Whatever the weather, the industry answers nature’s demands with flair.

And as this fetching vintage jacket shows, protection against the elements was not at the expense of style for our Victorian ancestors either.

The dressing jacket, which is on display in Leeds City Museum’s new For All Seasons exhibition, was made in 1875 by McLintocks and Sons of Barnsley.

Made of quilted layers of cotton fabric with a silk fibre filling, jackets like this were very popular in the 1870s.

The lining is filled with coils of silk fibres which was a technique patented by McLintocks.

Silk, like other natural fibres, is excellent for regulating body temperature, keeping the wearer warm in cold weather and cool in hot weather.

Ruth Martin, curator of exhibitions at Leeds City Museum, said: “This beautiful jacket is really eye-catching and elegant and dispels the idea that Victorian clothes were drab and boring.

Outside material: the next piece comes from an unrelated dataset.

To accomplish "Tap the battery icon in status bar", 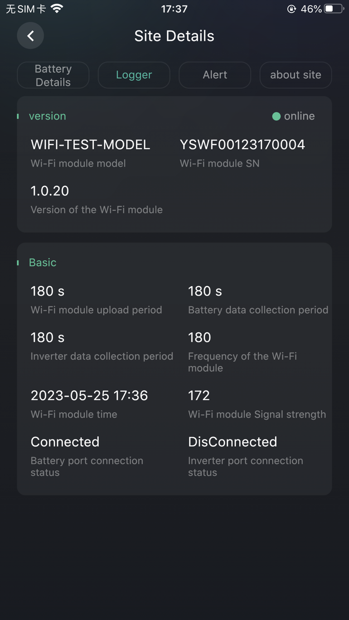I will tap(333, 8).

The fact that it was made to such a specialist, patented design shows how much influence the changing seasons have on fashion trends and the clothes we wear too.”

For All Seasons, which runs until August 28 in Leeds City Museum’s special exhibitions gallery, examines the various ways the changing seasons shape the world around us.

Councillor Brian Selby, Leeds City Council’s lead member for museums and galleries, said: “The seasons, and the profound effect they have on the world, have been an inspiration to some of history’s most celebrated artists, sculptors, composers and musicians and it’s wonderful that the museum will be celebrating this in such an interactive and accessible way.”